Vietnam firms agree vaccine tech transfer with Japan's Shionogi: state media


HANOI, Vietnam -- Two Vietnamese companies have reached a technology transfer agreement with Japanese drugmaker Shionogi to produce COVID-19 vaccines, state media said Tuesday.

A woman receives the Moderna Covid-19 coronavirus vaccine at a primary school in Hanoi on July 27, 2021. NHAC NGUYEN / AFP


Vietnam is facing a surge in COVID-19 infections, with several areas including Hanoi and commercial hub Ho Chi Minh City put under lockdown to try to contain the outbreak.

The Southeast Asian country -- which has a population of nearly 100 million people -- has been slow to procure and administer vaccines, with just 4.8 million doses given as of Tuesday.

But Vietnam has shown increasing interest in securing deals on technology transfers of Covid-19 vaccines.

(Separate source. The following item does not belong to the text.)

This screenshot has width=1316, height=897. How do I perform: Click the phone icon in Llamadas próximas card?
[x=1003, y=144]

Vietnamese firms AIC and Vabiotech have signed a deal with Japan's drugmaker Shionogi to produce vaccines, health ministry official Nguyen Ngo Quang told the ministry mouthpiece Suc Khoe Doi Song on Tuesday.

The report also said all sides have signed a confidentiality agreement, and the health ministry is preparing a plan to conduct phase three clinical trials for Shionogi's vaccine in Vietnam.

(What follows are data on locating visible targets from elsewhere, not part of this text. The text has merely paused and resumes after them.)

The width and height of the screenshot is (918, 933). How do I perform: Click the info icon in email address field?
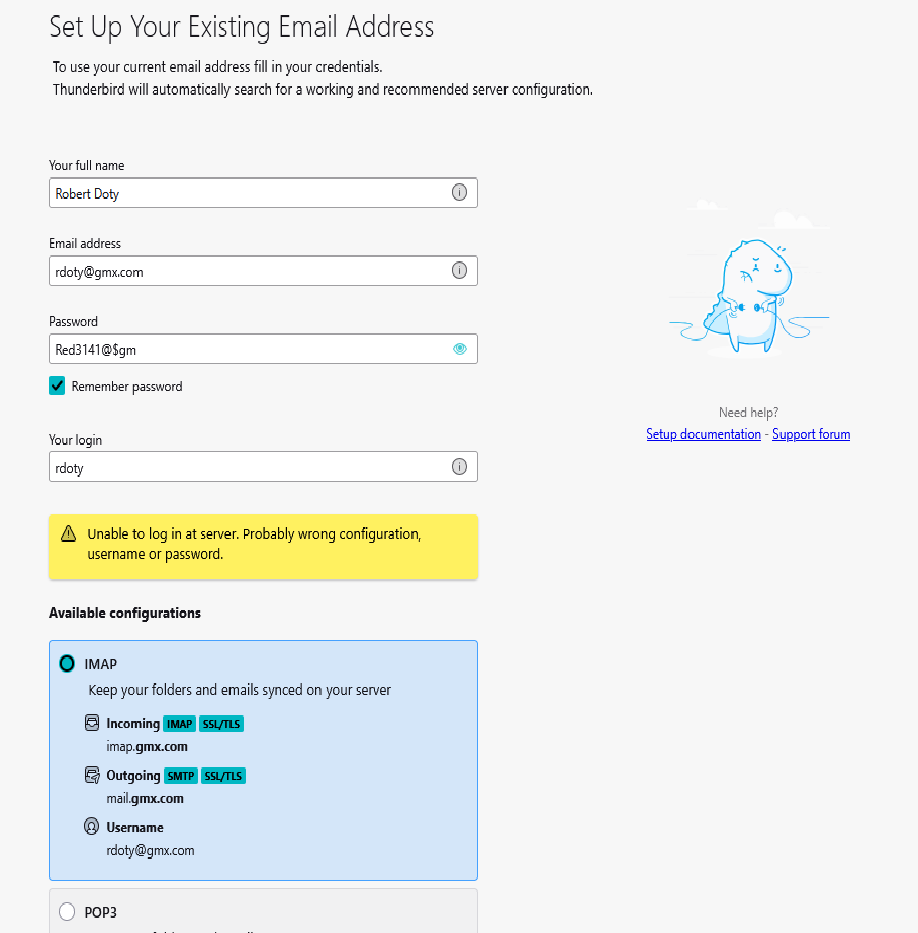click(x=459, y=271)
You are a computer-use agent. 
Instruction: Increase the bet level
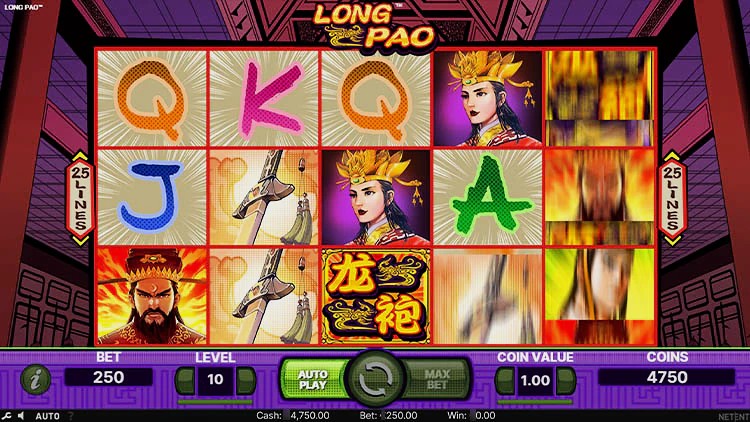coord(246,380)

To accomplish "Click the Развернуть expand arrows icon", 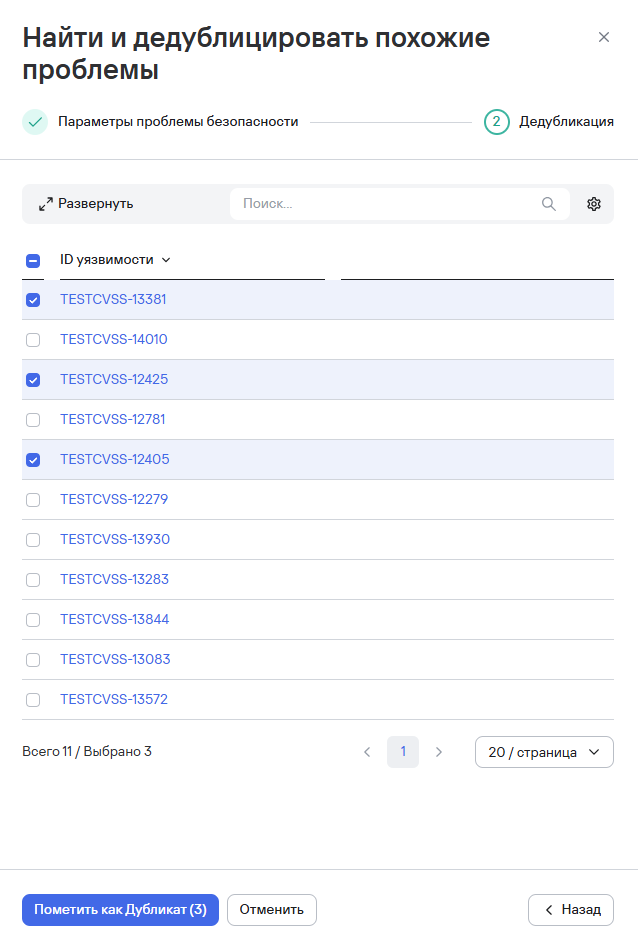I will pos(45,204).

It is hoped the vaccine will be brought to the market in June 2022.

A Vabiotech representative declined to comment when contacted by AFP, while AIC was not immediately available.

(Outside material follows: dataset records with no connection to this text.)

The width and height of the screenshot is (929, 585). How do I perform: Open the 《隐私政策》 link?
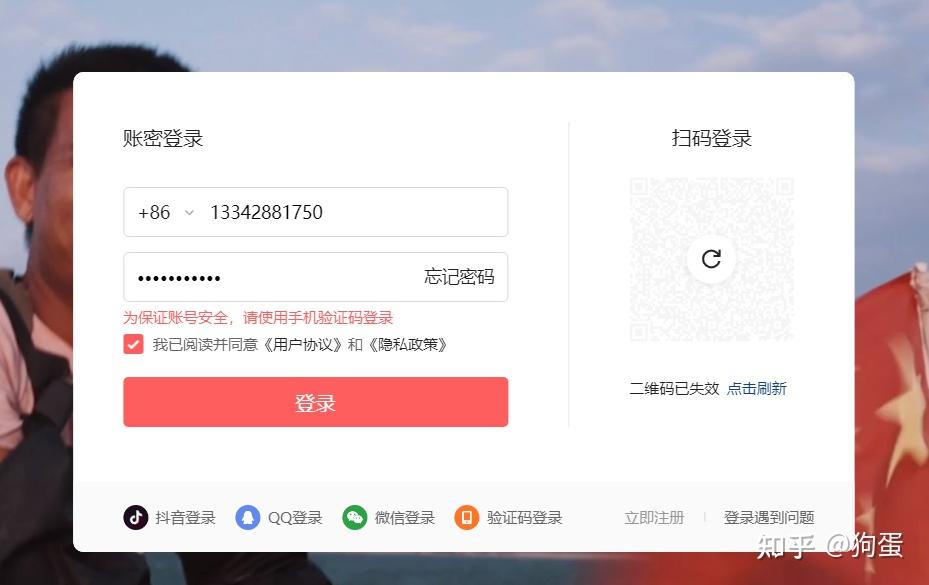coord(407,344)
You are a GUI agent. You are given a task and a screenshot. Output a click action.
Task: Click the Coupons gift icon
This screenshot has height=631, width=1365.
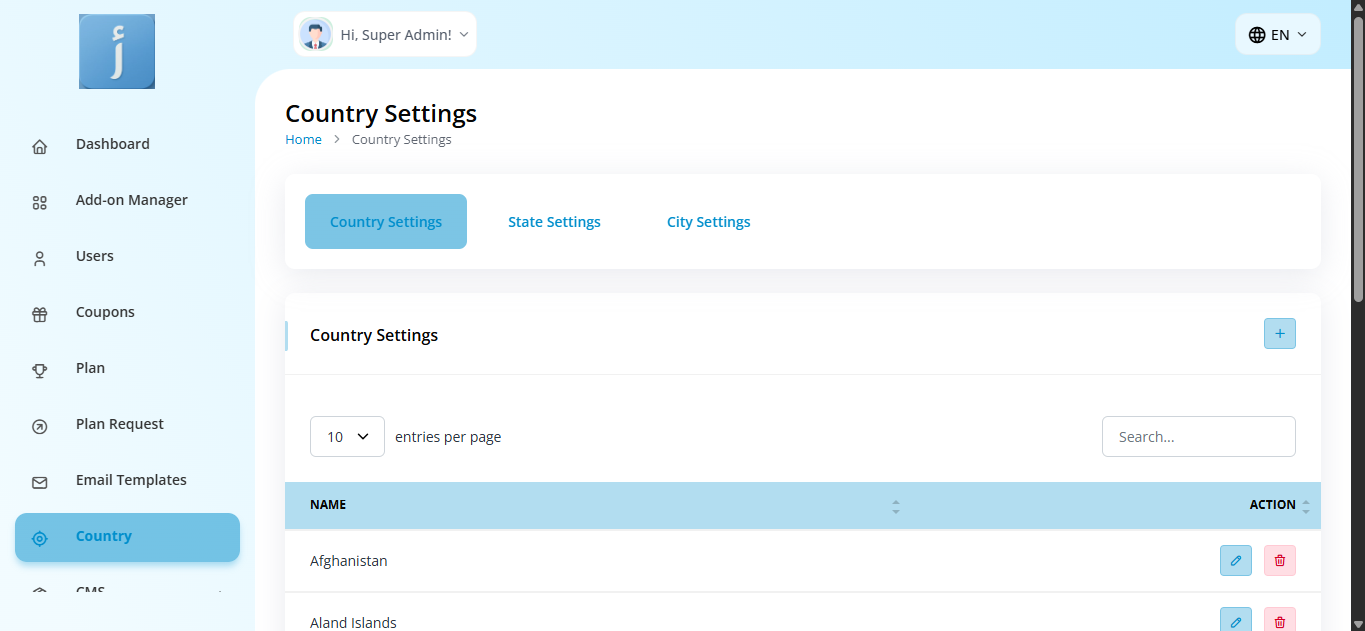[x=40, y=314]
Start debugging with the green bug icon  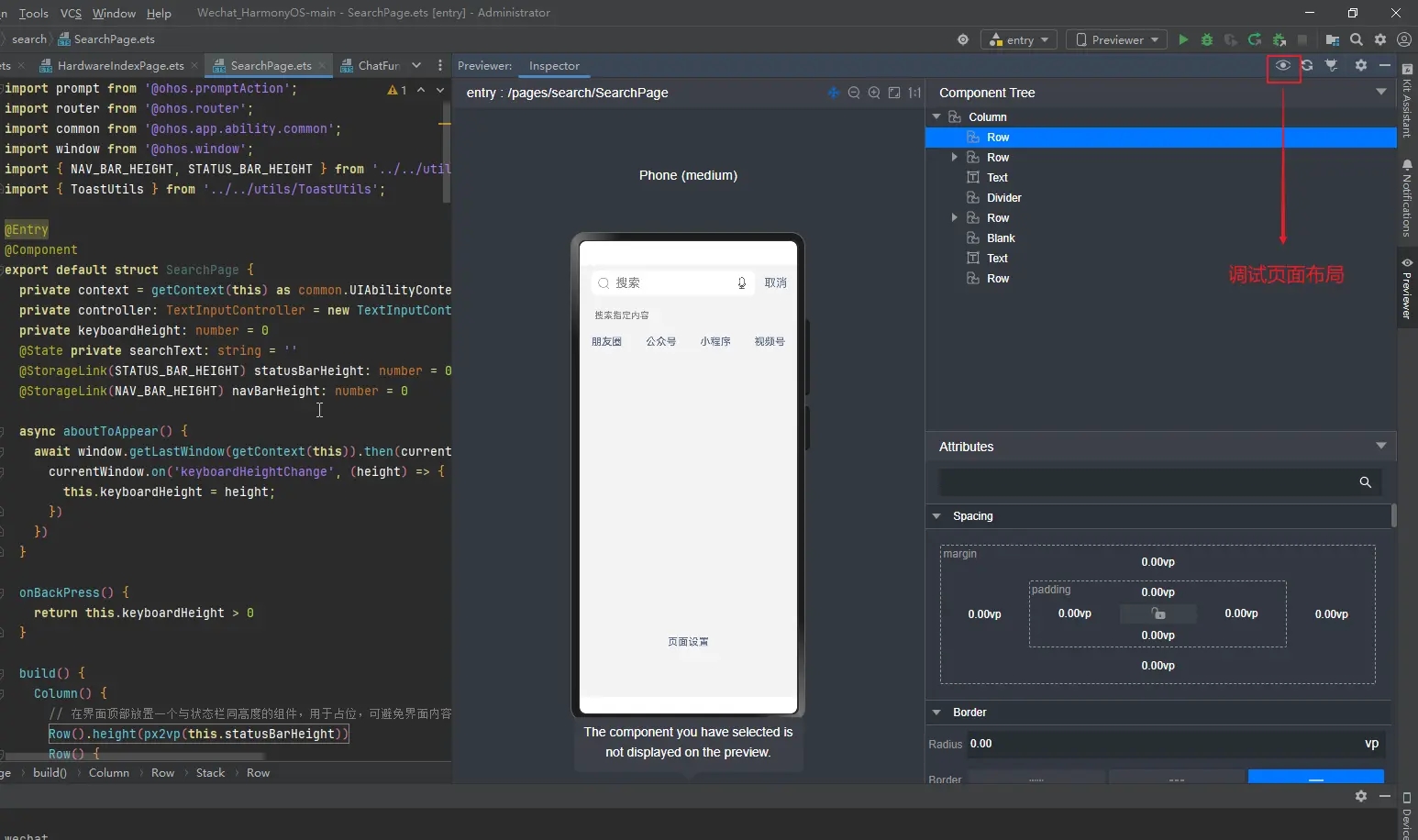[x=1207, y=39]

It comes after Russia announced last week that a test batch of the Sputnik V coronavirus vaccine was produced for the first time in Vietnam, following a deal between Vietnam's state-owned pharmaceutical company Vabiotech and the Russian Direct Investment Fund.

Vietnam's foreign ministry spokeswoman Le Thi Thu Hang has said Vietnamese authorities have also discussed the transfer of technology with a US firm to produce messenger RNA (mRNA) vaccines.

She did not specify the name of the company, but said production could begin in the fourth quarter of this year or the first quarter of 2022.